The Right Pronunciation
I distinguish “pen” from “pin” when I speak. I can say “Harry” in a way that doesn’t invoke an image of fur, while my long “o” sounds would make a Canadian proud. My “get” is questionable, but on most days if I’m awake or not mad there’s more “eh” to it than “ih”. Do something embarrassing on my front lawn and then you might hear, “git in this house right now before the neighbors see you”, because whatever it was you did shocked the “e” right on out of that word. Now growing up everyone around me said “Chester drawers” (I thought it was a type of drawer you put your clothes in, like a Chesterfield is a couch). It was a huge shock to see “chest of drawers” in an ad one day and have my world rocked. But the most distinguishing thing I drawl are “oi” words (unless I’m traveling or making an effort). Oil, boil, roil, foil can be said as one syllable. It’s a one syllable word. I’ll bust it out occasionally to make my friends laugh, because you see not everyone it Texas says it the way I do. Did I mention that map of dialects? Go back to that. I’m ok with the way I say it, but here is my major pet peeves when pressed about it:
“That’s not how it’s pronounced.” You want to know how I pronounce that? Oh, I pronounce that: BULLSHIT. It’s pronounced that way in some parts of the country. In fact, there’s some argument that I’ve seen made by linguists that it is actually more correct than the more popular version. So, let’s just say this. You find me the person who originated the word, any word – whether it’s Old English, Middle English, Early Modern English, Germanic or in this case Old French and let’s see how they pronounce it. I’m guessing neither of us would be close, which would make you just as wrong. Don’t tell me it’s not how it’s pronounced and produce a bunch of people I don’t give a shit about and say “see, they don’t say it that way”. Well, neither do a lot of people, but then again, so do a lot of people and unless you’re that French guy who originally spoke it, I don’t care.

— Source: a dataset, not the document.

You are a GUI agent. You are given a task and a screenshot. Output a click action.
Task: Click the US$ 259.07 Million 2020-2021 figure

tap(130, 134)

Always keep in mind that you have an accent, too. Remember, that we backwards little Texans have our own stereotypes about you and they’re not always “Oh, he’s not from Texas? He must be that brilliant Messiah foretold in our ancient cave drawings that will lead us out of ignorance into the glory of books and a new age of reason. I can finally stop drooling. Praise be! My degree won’t be signed in crayon!”
Oh, and that accent of yours that you find to be so swell and hold above mine? Well, it’s not so pretty. Texans aren’t dropping to their knees in worship. In truth, the prettiest accent I’ve ever heard comes from a Russian friend of mine who speaks with a hint of a French accent. Unless you’re her, your accent? Not so great.